### PROBLEM TO WORK ON
Reproduce the data verbatim, from its first line through the line containing "pyautogui.click(x=424, y=580)", including that line.

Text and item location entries
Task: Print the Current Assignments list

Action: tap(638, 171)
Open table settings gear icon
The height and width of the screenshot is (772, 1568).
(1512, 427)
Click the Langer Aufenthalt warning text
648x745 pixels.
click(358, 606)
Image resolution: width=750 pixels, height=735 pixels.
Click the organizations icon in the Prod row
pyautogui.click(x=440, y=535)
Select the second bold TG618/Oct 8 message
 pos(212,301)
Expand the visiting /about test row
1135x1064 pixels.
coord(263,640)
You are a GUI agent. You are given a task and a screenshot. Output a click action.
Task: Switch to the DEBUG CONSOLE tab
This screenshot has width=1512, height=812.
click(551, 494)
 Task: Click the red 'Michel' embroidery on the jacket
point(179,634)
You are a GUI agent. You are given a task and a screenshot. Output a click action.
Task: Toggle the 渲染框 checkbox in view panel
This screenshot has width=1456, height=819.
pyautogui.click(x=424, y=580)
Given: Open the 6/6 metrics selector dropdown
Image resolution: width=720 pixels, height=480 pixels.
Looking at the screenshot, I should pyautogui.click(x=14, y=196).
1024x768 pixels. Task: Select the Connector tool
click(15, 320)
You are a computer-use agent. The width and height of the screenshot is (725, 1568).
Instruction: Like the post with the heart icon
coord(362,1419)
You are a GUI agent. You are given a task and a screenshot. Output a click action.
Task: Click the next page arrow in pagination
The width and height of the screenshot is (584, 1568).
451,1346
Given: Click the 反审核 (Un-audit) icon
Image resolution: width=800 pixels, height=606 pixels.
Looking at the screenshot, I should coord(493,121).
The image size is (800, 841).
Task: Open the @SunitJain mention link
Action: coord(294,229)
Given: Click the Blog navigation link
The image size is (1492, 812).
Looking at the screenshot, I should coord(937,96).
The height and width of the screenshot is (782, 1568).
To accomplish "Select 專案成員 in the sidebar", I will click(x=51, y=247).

### RESULT OF THE TASK
Task: Print the Current Assignments list

Action: tap(638, 171)
Open table settings gear icon
The height and width of the screenshot is (772, 1568).
(1512, 427)
Click the Langer Aufenthalt warning text
648x745 pixels.
click(358, 606)
Image resolution: width=750 pixels, height=735 pixels.
Click the organizations icon in the Prod row
pyautogui.click(x=440, y=535)
Select the second bold TG618/Oct 8 message
 pos(212,301)
Expand the visiting /about test row
1135x1064 pixels.
coord(263,640)
You are a GUI agent. You are given a task and a screenshot. Output a click action.
Task: Switch to the DEBUG CONSOLE tab
This screenshot has width=1512, height=812.
click(551, 494)
 Task: Click the red 'Michel' embroidery on the jacket
point(179,634)
You are a GUI agent. You are given a task and a screenshot. Output a click action.
Task: Toggle the 渲染框 checkbox in view panel
This screenshot has width=1456, height=819.
pyautogui.click(x=424, y=580)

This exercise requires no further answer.